Patrick Palka <ppalka at gcc dot gnu.org> changed:

           What    |Removed                     |Added
----------------------------------------------------------------------------
           See Also|https://gcc.gnu.org/bugzill |
                   |a/show_bug.cgi?id=99569     |
           Assignee|unassigned at gcc dot gnu.org      |ppalka at gcc dot gnu.org
   Last reconfirmed|                            |2024-03-06
                 CC|                            |ppalka at gcc dot gnu.org
     Ever confirmed|0                           |1
             Status|UNCONFIRMED                 |ASSIGNED
   Target Milestone|---                         |14.0

[Bug c++/110730] STL internal allocation/deallocation might lead to core dump in the use of header units of the modules feature

[ppalka at gcc dot gnu.org]

https://gcc.gnu.org/bugzilla/show_bug.cgi?id=110730

--- Comment #2 from Patrick Palka <ppalka at gcc dot gnu.org> ---
Without modules we end up calling _ZNSt10filesystem12current_pathB5cxx11Ev i.e.
std::filesystem::current_path[abi:cxx11]() and with modules we call
_ZNSt10filesystem12current_pathEv i.e. the non-abi-tagged version.  The abi tag
is getting lost because we don't stream the abi_tag attribute attached to an
inline namespace.

[Bug c++/110730] STL internal allocation/deallocation might lead to core dump in the use of header units of the modules feature

[cvs-commit at gcc dot gnu.org]

https://gcc.gnu.org/bugzilla/show_bug.cgi?id=110730

--- Comment #3 from GCC Commits <cvs-commit at gcc dot gnu.org> ---
The master branch has been updated by Patrick Palka <ppalka@gcc.gnu.org>:

https://gcc.gnu.org/g:0552560f6d2eaa1ae6df5c80660b489de1d5c772

commit r14-9372-g0552560f6d2eaa1ae6df5c80660b489de1d5c772
Author: Patrick Palka <ppalka@redhat.com>
Date:   Thu Mar 7 16:23:22 2024 -0500

    c++/modules: inline namespace abi_tag streaming [PR110730]

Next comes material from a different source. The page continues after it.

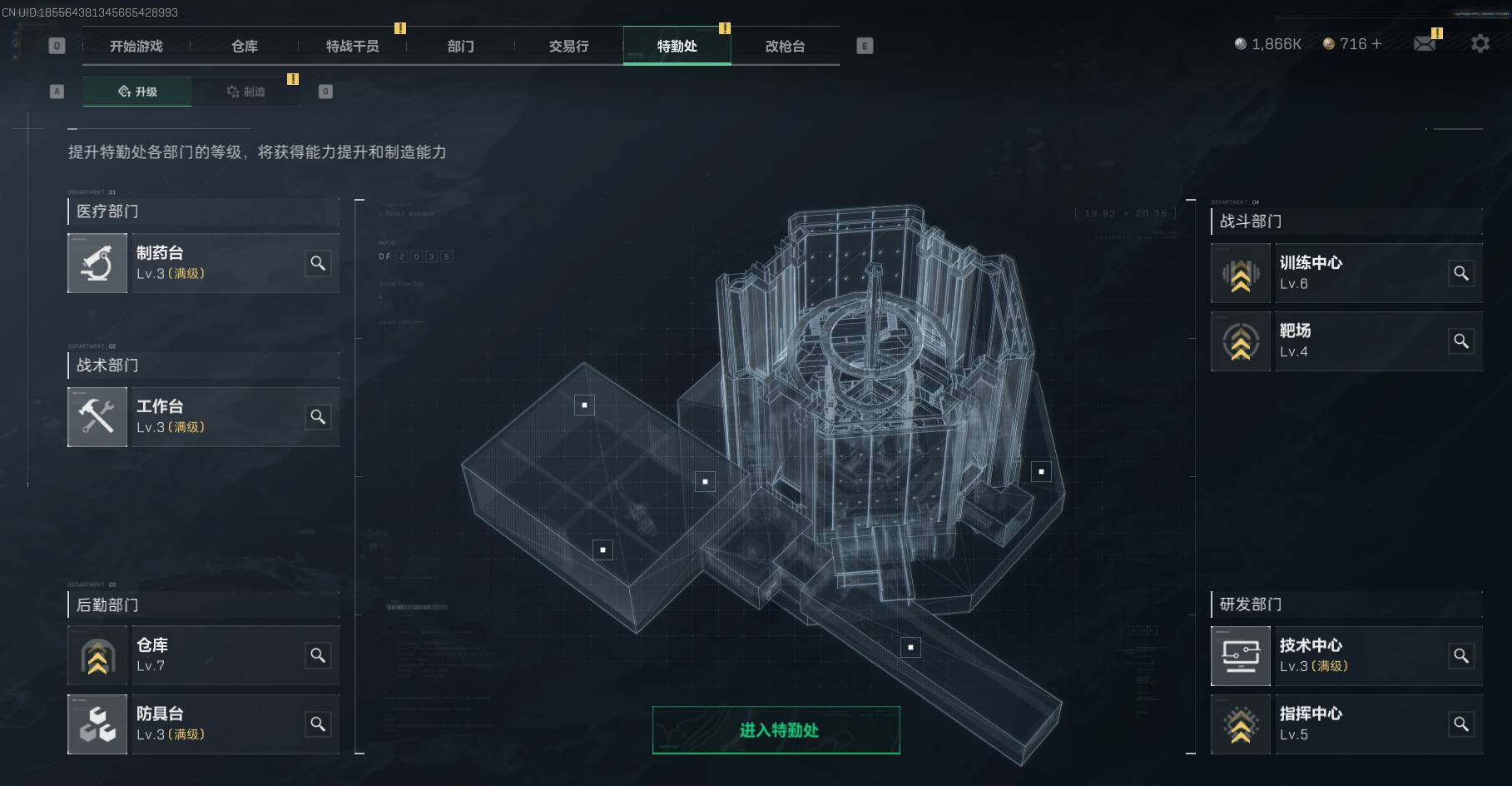
Task: Switch to the 制造 sub-tab
Action: (x=245, y=92)
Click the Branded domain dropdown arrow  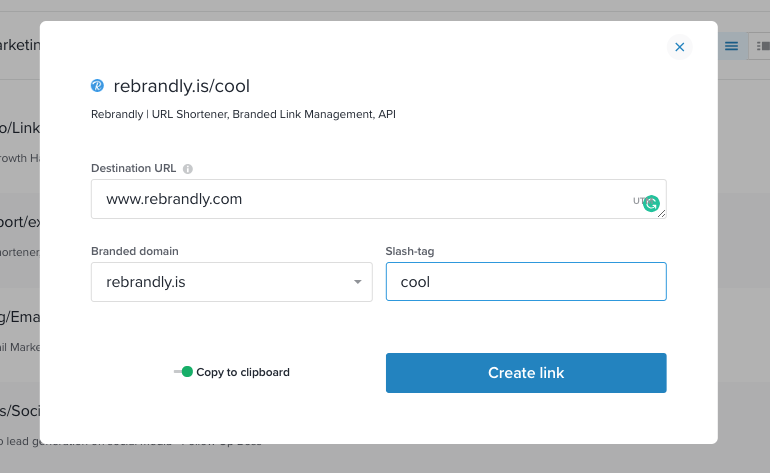pos(357,282)
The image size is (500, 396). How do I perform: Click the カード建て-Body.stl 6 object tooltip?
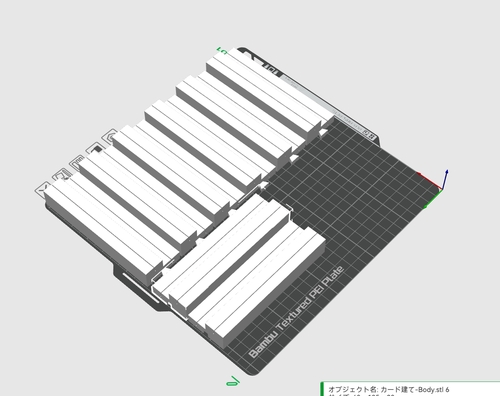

    The unreduced testcase from PR110730 crashes at runtime ultimately
    because we don't stream the abi_tag attribute on inline namespaces and
    so the filesystem::current_path() call resolves to the non-C++11 ABI
    version even though the C++11 ABI is active, leading to a crash when
    destroying the path temporary (which contains an std::string member).
    Similar story for the PR105512 testcase.

    While we do stream the DECL_ATTRIBUTES of all decls that go through
    the generic tree streaming routines, it seems namespaces are streamed
    separately from other decls and we don't use the generic routines for
    them.  So this patch makes us stream the abi_tag manually for (inline)
    namespaces.

            PR c++/110730
            PR c++/105512

    gcc/cp/ChangeLog:

            * module.cc (module_state::write_namespaces): Stream the
            abi_tag attribute of an inline namespace.
            (module_state::read_namespaces): Likewise.

    gcc/testsuite/ChangeLog:

            * g++.dg/modules/hello-2_a.C: New test.
            * g++.dg/modules/hello-2_b.C: New test.
            * g++.dg/modules/namespace-6_a.H: New test.
            * g++.dg/modules/namespace-6_b.C: New test.

    Reviewed-by: Jason Merrill <jason@redhat.com>

[Bug c++/110730] STL internal allocation/deallocation might lead to core dump in the use of header units of the modules feature

[ppalka at gcc dot gnu.org]

https://gcc.gnu.org/bugzilla/show_bug.cgi?id=110730

Patrick Palka <ppalka at gcc dot gnu.org> changed:

           What    |Removed                     |Added
----------------------------------------------------------------------------
         Resolution|---                         |FIXED
             Status|ASSIGNED                    |RESOLVED

--- Comment #4 from Patrick Palka <ppalka at gcc dot gnu.org> ---
Fixed for GCC 14, thanks for the bug report.

[Bug c++/110730] STL internal allocation/deallocation might lead to core dump in the use of header units of the modules feature

[nishuangcheng at gmail dot com]

https://gcc.gnu.org/bugzilla/show_bug.cgi?id=110730

--- Comment #5 from Shuangcheng Ni <nishuangcheng at gmail dot com> ---
Thanks for the bug fix. TBH it is hard to pinpoint the issue, as the code
triggers a runtime error rather than a linkage error.